Exercise requirements: Each line in the records that mentions the word "will" needs to be listed.

Saved entries:
━━━━━━

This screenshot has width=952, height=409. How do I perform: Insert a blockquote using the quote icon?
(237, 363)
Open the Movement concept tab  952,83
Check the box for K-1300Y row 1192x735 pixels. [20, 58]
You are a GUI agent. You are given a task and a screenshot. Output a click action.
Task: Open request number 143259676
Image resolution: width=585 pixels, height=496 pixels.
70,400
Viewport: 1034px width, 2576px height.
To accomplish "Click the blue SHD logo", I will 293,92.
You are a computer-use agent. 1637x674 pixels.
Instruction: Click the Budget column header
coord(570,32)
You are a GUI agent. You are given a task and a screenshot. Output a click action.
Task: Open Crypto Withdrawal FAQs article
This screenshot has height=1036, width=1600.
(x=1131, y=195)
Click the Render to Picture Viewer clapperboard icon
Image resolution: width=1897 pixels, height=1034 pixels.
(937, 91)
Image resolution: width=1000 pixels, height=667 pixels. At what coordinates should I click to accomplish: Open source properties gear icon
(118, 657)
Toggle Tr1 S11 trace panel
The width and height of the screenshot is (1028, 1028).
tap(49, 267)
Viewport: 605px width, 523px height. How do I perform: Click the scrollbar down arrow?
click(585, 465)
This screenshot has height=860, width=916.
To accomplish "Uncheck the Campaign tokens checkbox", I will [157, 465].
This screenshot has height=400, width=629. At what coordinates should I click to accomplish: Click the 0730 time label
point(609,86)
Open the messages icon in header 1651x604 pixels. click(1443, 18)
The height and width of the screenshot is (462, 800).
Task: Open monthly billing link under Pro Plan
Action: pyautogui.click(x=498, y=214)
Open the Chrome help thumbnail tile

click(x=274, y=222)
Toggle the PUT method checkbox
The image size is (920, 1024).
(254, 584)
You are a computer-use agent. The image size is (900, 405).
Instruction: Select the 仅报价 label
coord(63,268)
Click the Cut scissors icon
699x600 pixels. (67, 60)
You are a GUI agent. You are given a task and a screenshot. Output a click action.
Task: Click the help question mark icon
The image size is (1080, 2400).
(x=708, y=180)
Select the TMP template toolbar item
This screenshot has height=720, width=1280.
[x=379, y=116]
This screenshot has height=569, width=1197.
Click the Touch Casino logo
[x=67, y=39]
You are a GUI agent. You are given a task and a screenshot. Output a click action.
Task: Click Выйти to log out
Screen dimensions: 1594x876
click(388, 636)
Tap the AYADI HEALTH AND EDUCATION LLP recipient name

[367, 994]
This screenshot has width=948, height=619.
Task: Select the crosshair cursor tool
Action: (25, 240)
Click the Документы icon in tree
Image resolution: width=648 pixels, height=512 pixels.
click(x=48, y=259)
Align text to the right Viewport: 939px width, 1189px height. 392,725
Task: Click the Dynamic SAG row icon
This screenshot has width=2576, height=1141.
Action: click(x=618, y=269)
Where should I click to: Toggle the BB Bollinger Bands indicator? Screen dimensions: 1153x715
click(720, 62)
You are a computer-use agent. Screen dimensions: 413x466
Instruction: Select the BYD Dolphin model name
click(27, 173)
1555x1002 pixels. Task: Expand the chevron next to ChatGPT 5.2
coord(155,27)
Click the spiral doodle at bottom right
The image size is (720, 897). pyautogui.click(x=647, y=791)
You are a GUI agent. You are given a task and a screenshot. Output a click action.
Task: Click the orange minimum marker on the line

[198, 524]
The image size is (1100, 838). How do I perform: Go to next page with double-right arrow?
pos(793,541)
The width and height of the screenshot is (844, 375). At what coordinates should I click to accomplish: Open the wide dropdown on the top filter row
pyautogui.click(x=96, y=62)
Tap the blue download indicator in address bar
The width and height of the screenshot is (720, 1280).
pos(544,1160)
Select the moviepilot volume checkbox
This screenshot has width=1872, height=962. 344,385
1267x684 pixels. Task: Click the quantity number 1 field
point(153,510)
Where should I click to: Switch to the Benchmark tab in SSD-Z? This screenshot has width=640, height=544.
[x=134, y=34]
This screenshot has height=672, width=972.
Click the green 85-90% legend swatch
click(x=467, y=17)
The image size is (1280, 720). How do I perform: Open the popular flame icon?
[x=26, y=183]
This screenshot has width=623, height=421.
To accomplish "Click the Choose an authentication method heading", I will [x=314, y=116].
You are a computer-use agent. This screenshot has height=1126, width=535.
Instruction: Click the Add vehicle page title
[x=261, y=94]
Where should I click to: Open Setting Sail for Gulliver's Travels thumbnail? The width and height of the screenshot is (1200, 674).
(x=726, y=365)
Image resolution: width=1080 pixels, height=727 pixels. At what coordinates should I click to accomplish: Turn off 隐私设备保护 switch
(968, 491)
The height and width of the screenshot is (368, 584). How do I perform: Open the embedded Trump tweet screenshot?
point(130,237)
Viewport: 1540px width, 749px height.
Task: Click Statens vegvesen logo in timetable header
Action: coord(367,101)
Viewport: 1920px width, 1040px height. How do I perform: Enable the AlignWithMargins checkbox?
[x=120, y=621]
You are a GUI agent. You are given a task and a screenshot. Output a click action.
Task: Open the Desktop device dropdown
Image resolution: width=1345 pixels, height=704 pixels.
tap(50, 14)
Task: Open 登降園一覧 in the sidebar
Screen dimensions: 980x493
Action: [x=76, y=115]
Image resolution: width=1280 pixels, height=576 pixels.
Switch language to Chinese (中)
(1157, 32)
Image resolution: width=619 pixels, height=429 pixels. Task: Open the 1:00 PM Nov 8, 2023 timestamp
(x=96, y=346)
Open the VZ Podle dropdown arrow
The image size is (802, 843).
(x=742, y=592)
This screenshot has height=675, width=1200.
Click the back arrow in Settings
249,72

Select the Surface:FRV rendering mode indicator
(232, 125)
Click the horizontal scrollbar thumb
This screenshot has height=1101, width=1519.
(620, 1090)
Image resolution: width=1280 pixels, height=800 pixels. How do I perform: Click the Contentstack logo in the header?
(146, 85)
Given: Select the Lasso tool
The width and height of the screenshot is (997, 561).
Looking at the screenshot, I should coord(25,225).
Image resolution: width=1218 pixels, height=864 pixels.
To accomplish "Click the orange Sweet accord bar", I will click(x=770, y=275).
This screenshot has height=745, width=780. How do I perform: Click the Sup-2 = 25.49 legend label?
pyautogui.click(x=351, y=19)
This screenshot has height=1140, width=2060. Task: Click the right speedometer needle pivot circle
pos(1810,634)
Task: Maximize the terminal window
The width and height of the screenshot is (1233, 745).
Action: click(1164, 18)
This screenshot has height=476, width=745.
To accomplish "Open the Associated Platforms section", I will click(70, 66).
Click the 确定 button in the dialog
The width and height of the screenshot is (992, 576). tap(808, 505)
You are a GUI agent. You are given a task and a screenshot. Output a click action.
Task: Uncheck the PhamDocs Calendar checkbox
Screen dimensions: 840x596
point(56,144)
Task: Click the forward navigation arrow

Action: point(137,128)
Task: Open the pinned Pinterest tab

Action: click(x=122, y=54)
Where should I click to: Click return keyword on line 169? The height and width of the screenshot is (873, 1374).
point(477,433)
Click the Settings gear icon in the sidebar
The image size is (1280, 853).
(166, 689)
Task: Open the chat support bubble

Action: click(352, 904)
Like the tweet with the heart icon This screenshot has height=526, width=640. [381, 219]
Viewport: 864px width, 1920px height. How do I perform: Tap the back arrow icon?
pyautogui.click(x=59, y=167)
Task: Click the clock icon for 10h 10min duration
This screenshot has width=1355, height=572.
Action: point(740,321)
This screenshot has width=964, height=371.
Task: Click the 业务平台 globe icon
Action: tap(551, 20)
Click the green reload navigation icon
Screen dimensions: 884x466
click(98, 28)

━━━━━━

Written response:
To accomplish "Click the blue SHD logo", I will 293,92.
To accomplish "Uncheck the Campaign tokens checkbox", I will [157, 465].
To accomplish "Click the Choose an authentication method heading", I will [x=314, y=116].
To accomplish "Click the orange Sweet accord bar", I will click(x=770, y=275).
To accomplish "Open the Associated Platforms section", I will click(70, 66).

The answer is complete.